An Automated Method of Identifying Incorrectly Labelled Images Based on the Sequences of Loss Functions of Deep Learning Networks

Deep learning has been widely applied to medical image analysis tasks. Since the labelled medical images are the foundation of the training, validation, and test of deep learning classification models, the quality of labelling process could directly affect the performance of the models. However, it was estimated that up to ten percent of manually labelled medical images may be incorrectly labelled. In this paper, by utilizing the sequences of loss functions of deep learning classification networks through multiple training epochs, an automated method of identifying incorrectly labelled medical images was proposed. For those identified images, their labels could be further reviewed and updated by senior and experienced physicians, ultimately improving the quality of labelled medical image datasets, as well as the performance of the deep learning models.

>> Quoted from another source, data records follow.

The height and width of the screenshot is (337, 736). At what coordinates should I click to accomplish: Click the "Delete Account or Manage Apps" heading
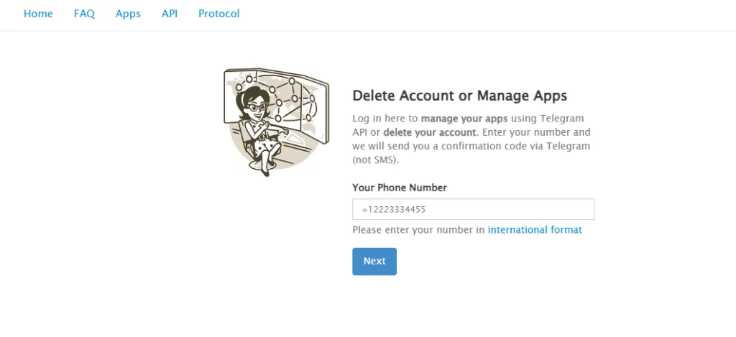coord(459,96)
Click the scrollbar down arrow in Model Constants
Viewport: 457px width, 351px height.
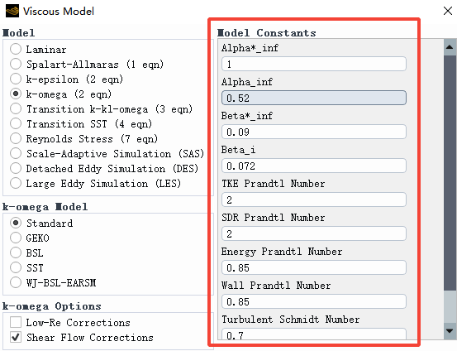point(450,331)
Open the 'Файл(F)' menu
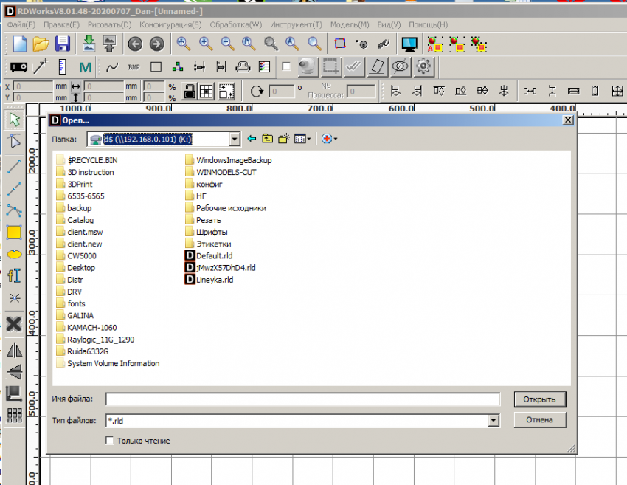Viewport: 627px width, 485px height. pyautogui.click(x=21, y=24)
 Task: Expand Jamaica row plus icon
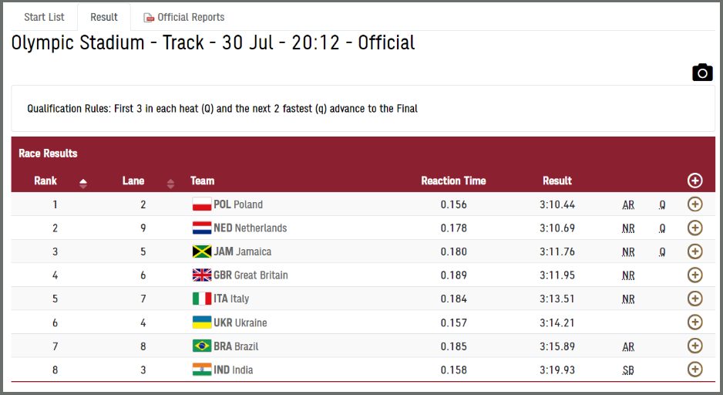[x=695, y=251]
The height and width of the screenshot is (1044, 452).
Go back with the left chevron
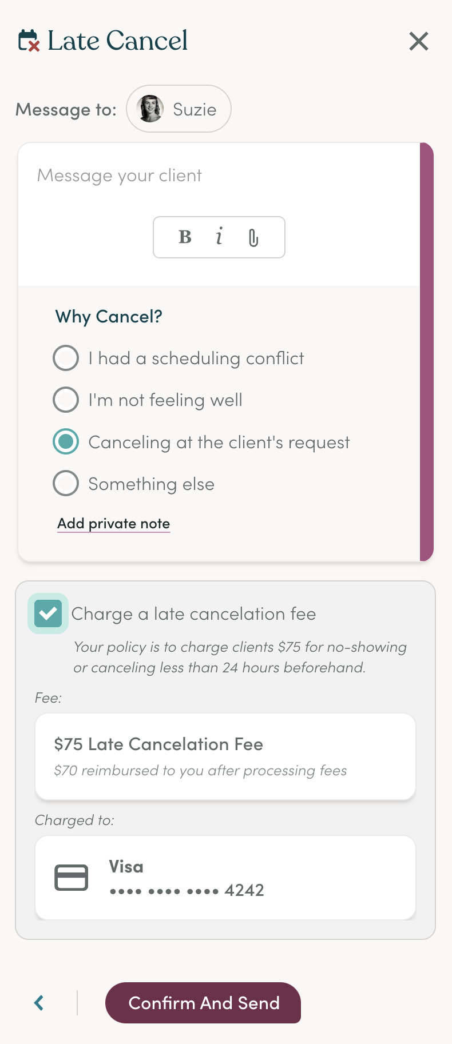(x=39, y=1003)

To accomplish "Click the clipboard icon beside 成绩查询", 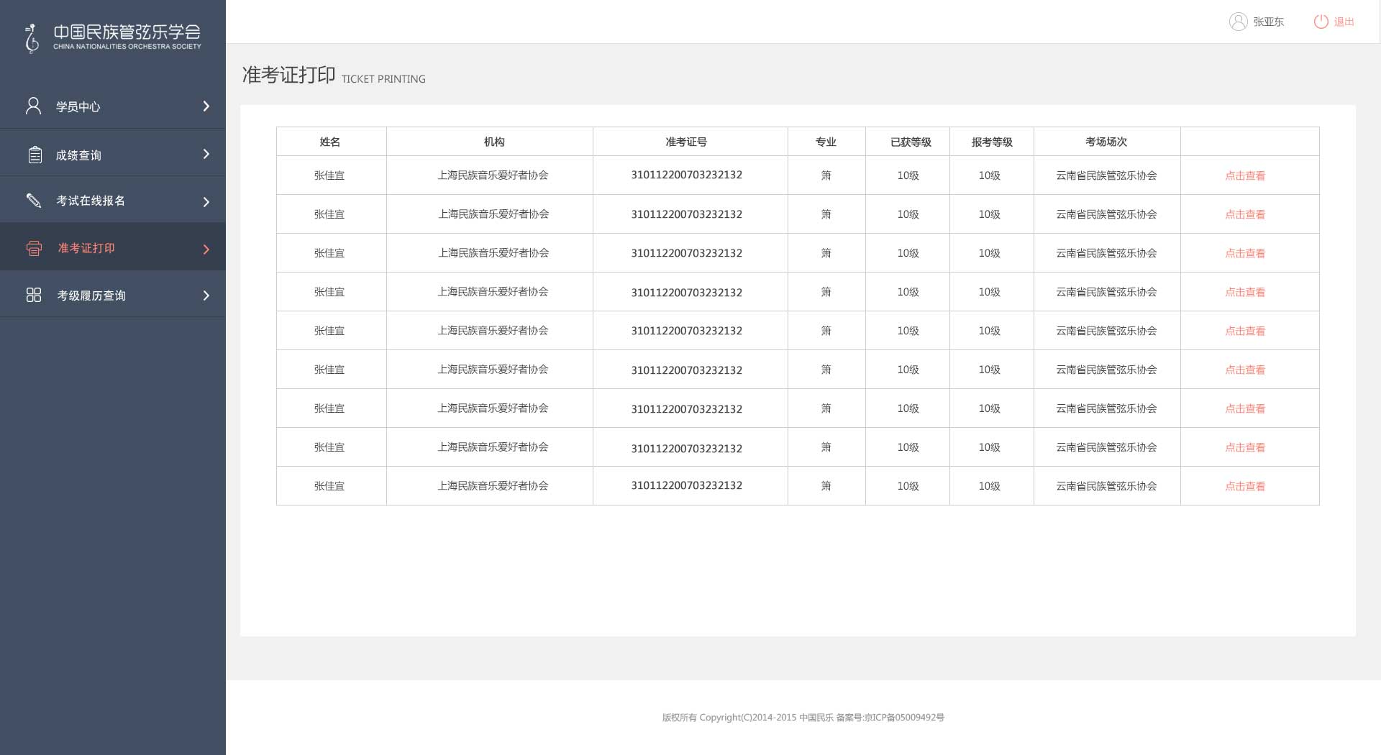I will 35,155.
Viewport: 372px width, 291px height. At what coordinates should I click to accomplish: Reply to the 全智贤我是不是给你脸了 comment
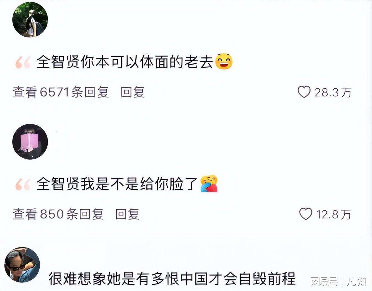point(127,214)
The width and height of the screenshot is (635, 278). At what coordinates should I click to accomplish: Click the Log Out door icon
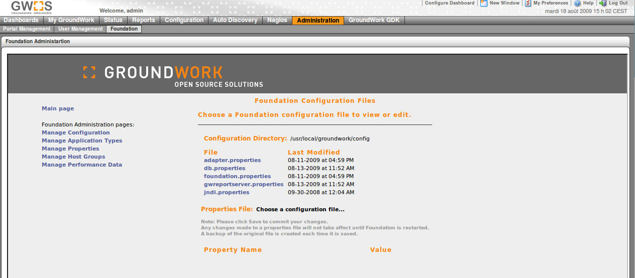click(x=603, y=3)
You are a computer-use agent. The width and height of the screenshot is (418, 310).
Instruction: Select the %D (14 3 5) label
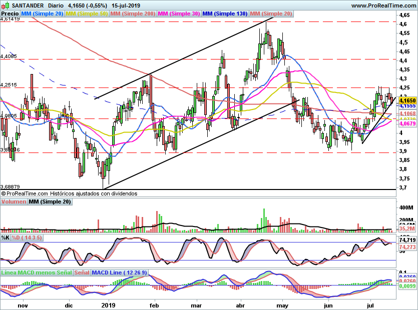pos(27,238)

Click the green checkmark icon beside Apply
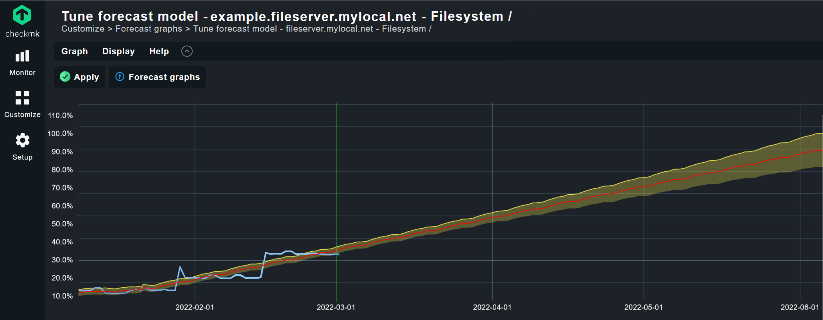tap(65, 77)
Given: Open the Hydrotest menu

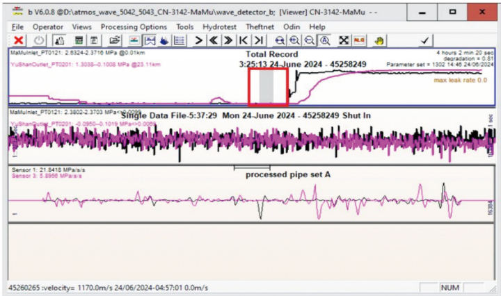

Two experiments were carried out to validate the effectiveness of the proposed method, based on a specific fundus image dataset for referable diabetic retinopathy screening. a) In the first experiment, the effectiveness of the method to accurately identify the incorrectly labelled samples from the whole labelled dataset was verified. For a fundus image dataset comprising 10788 samples with gold-standard labels (5394 non-referable diabetic retinopathy samples and 5384 referable diabetic retinopathy samples), the labels of a small part (6%, 648) of the images were intentionally changed to the opposite, in order to simulate the real-world situation. By utilizing the proposed method, 75.31% (488) of the incorrectly labelled samples were successfully identified, and only 4.85% (492) of the correctly labelled samples were wrongly identified as the incorrectly labelled ones. b) In the second experiment, by further reviewing those 980 samples (only 9.1% of the whole dataset) that were identified as incorrectly labelled from the dataset and updating their labels to the correct ones, the deep learning classification model for referable diabetic retinopathy screening was retrained. Tested on an independent test dataset with completely correct labels (700 non-referable diabetic retinopathy samples and 700 referable diabetic retinopathy samples), the best accuracy of the model was increased from 95.93% (trained on the dataset with 6% incorrectly labelled samples) to 96.50% (trained on the revised dataset with 1.5% incorrectly labelled samples), approaching the ideal value 96.57% (trained on the original dataset with 0% incorrectly labelled samples), demonstrating the effectiveness of the proposed method to improve the performance of the deep learning models.